### EXTRACTED ENTRIES
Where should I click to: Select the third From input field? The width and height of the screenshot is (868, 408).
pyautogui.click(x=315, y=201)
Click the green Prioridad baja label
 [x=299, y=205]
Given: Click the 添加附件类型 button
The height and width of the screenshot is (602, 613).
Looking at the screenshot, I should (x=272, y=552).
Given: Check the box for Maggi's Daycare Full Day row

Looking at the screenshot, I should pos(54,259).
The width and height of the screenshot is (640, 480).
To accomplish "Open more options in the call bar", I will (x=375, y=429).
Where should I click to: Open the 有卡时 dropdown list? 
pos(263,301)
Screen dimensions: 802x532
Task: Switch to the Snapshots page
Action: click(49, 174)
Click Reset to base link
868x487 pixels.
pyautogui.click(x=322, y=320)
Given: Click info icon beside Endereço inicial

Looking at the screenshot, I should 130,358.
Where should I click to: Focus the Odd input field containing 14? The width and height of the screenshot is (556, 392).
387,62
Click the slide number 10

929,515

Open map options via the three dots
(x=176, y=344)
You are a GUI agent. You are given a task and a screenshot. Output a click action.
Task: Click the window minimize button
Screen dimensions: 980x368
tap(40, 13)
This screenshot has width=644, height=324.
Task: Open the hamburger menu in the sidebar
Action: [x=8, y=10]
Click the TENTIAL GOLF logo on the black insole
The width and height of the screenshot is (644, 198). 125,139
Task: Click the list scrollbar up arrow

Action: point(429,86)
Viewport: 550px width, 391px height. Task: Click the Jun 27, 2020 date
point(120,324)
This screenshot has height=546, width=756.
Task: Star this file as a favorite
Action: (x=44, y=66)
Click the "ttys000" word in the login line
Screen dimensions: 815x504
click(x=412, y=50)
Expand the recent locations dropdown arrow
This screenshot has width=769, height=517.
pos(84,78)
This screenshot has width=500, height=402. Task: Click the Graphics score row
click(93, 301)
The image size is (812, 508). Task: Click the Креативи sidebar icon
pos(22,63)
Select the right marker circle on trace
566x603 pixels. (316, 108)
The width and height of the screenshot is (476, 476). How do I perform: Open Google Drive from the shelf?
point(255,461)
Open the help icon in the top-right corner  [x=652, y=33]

### EXERCISE REQUIREMENTS
Show every line of the listing in which the string "button" can be found.

### YOUR RESPONSE
Given: Click the 添加附件类型 button
Task: Click the window minimize button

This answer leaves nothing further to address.